The newsletter also features articles on Mother’s Day and President Obama’s supposed attempt “to ‘queer’ America” and promote “homosexual addicts.”When our son admitted his problems with homosexuality, we took him to see a psychiatrist—but it was too upsetting for him. He thought we believed he was crazy. We didn’t know what to think. We were in shock—and a bit of denial.
In his book, A Freedom Too Far, Dr. Charles Socarides describes how we felt during this time:“Announcements like this that our kids have suddenly decided [or in our son’s case, become convinced] they’re gay amount to a kind of murder of the family. Parents can’t imagine things that are worse. It’s something like a premature Alzheimer’s disease; there’s no more real communication, no more sharing of experience, now, or ever. Some great parents can say that this is okay. But, deep down, they know they are deluding themselves. This can mean the end of hopes and dreams for their kids—that they will some day experience the extreme joys that have been repeated over and over again since civilization began, that they will become parents. And make them grandparents. To know that this isn’t going to happen—well, it’s a sadness.”…
Years later, our son’s therapist concluded he wouldn’t have struggled with homosexual tendencies had it not been for the pervasive homosexual influence of the internet. In other words, he was fed a gay identity. It began with the power of suggestion—by our son looking at body builders online. Having endured a lot of teasing from his peers, he was curious about his male body. He wondered if he had what it took to be a “real man.”

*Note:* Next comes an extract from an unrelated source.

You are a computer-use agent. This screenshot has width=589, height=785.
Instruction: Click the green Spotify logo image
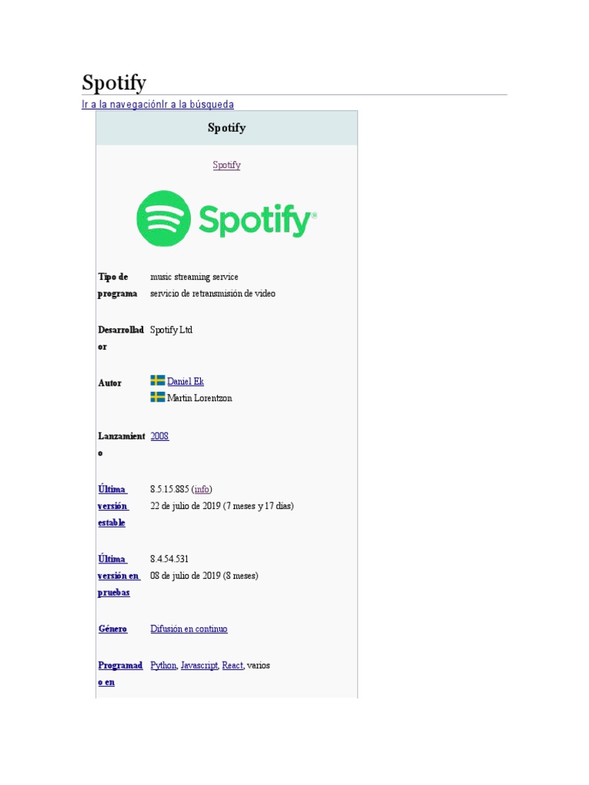(226, 218)
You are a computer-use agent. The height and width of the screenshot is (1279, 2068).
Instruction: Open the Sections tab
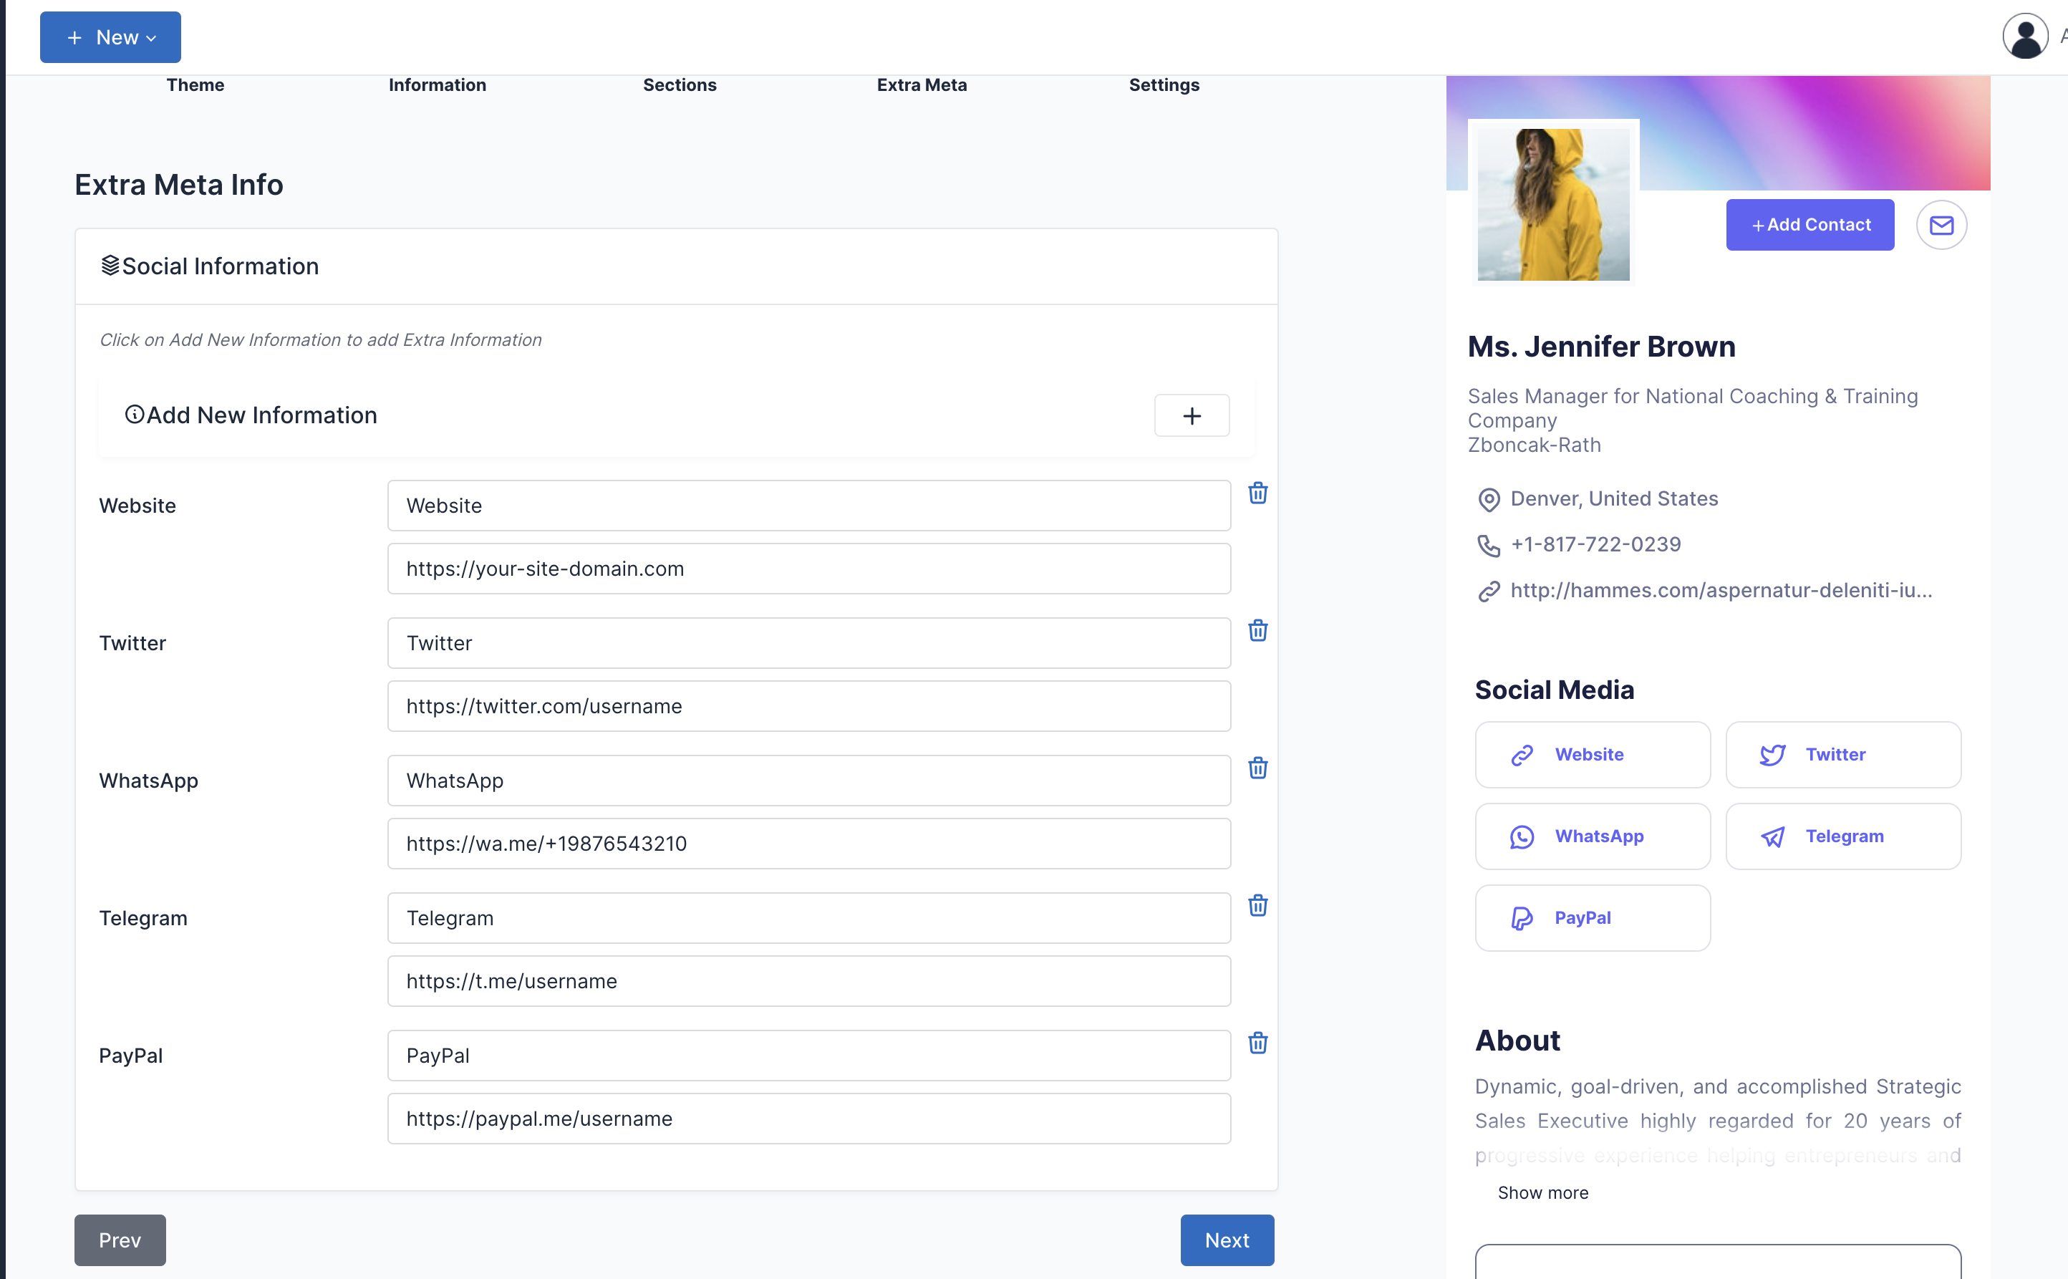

Many parents today back off when their child tells them they’re “gay.” This never occurred to us. To us, homosexuality is a deviation, a disorder, a willful rebellion, or a combination of these. It isn’t anyone’s true self. As Michael Glatze notes, “The whole gay identity is completely a fabrication. You’re not a homosexual; you’re a heterosexual with a homosexual problem. It’s literally all in your mind.”
In “Seven Ways to Recruit-Proof Your Child,” Scott Lively writes “it’s never too late for a child to recover his innate heterosexual orientation.” He cautions: “it will take much more work than taking preventive action would have.”
I can only imagine the psychological damage done to the child of these insane and self-centered parents.
From 37 years of trying to "change," I know that this bullshit doesn't work and all it does in cause internalized self-hate and self-loathing. I pity the child of these horrible people.